Providers of nursing facility services, certain home and community-based waiver services, and services to individuals enrolled in a Managed Long Term Care Plan are required to print and distribute the Information Notice to Couples with an Institutionalized Spouse at the time they begin to provide services to their patients.

Effective January 1, 2025, the federal maximum Community Spouse Resource Allowance increased to $157,920.00, while the community spouse monthly income allowance increased to $3,948.00. The maximum family member monthly allowance increased to $882.00. This information should be provided to any institutionalized spouse, community spouse, or representative acting on their behalf to avoid unnecessary depletion of the amount of assets a couple can retain under the Medicaid program spousal impoverishment eligibility provisions.
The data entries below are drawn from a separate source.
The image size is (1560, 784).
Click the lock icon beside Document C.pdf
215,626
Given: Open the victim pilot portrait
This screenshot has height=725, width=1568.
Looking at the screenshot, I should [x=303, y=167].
Income and Resource Amounts
Date Allowance
January 1, 2025 Federal Maximum Community Spouse Resource Allowance: $157,920.00
Please note:
A higher amount may be established by court order or fair hearing to generate income to raise the community spouse's monthly income up to the maximum allowance.
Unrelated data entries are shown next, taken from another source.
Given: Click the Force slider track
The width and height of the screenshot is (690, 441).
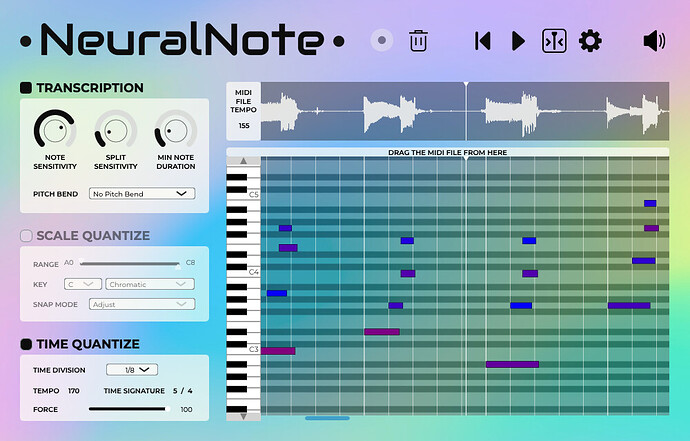Looking at the screenshot, I should pyautogui.click(x=128, y=409).
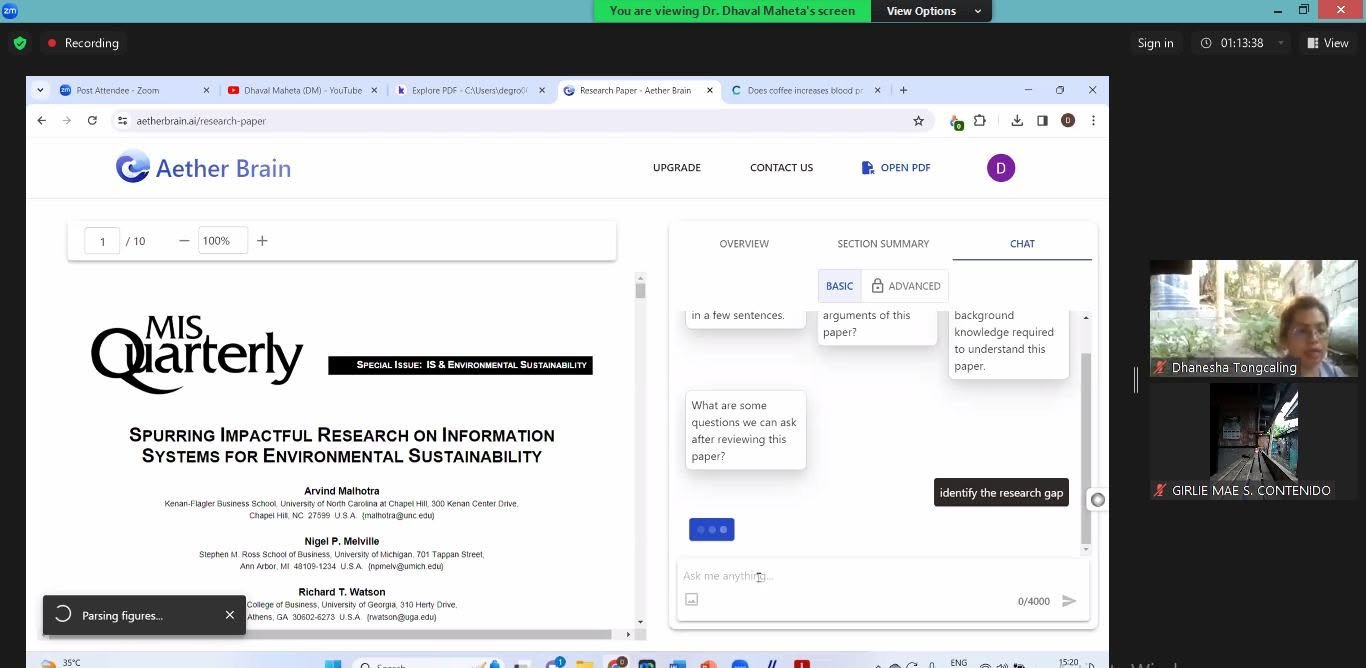Switch to the OVERVIEW tab
The image size is (1366, 668).
tap(744, 244)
Please note: The State Minimum Community Spouse Resource Allowance is $74,820.00.
January 1, 2025 Community Spouse Minimum Monthly Maintenance Needs Allowance: An amount up to $3,948.00(if the community spouse has no income of their own)
Please note: A higher amount may be established by court order or fair hearing due to exceptional circumstances that result in significant financial distress.
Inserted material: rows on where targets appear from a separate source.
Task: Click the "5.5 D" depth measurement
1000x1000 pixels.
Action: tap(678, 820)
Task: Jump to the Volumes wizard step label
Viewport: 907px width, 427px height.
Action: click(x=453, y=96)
January 1, 2025 Family Member Monthly Allowance (for each family member): An amount up to $882.00 (if the family member has no income of their own)

Please note: If the institutionalized spouse is receiving Medicaid, any change in income of the institutionalized spouse, the community spouse, and/or the family member may affect the community spouse income allowance and/or the family member allowance. Therefore, the social services district should be promptly notified of any income variations.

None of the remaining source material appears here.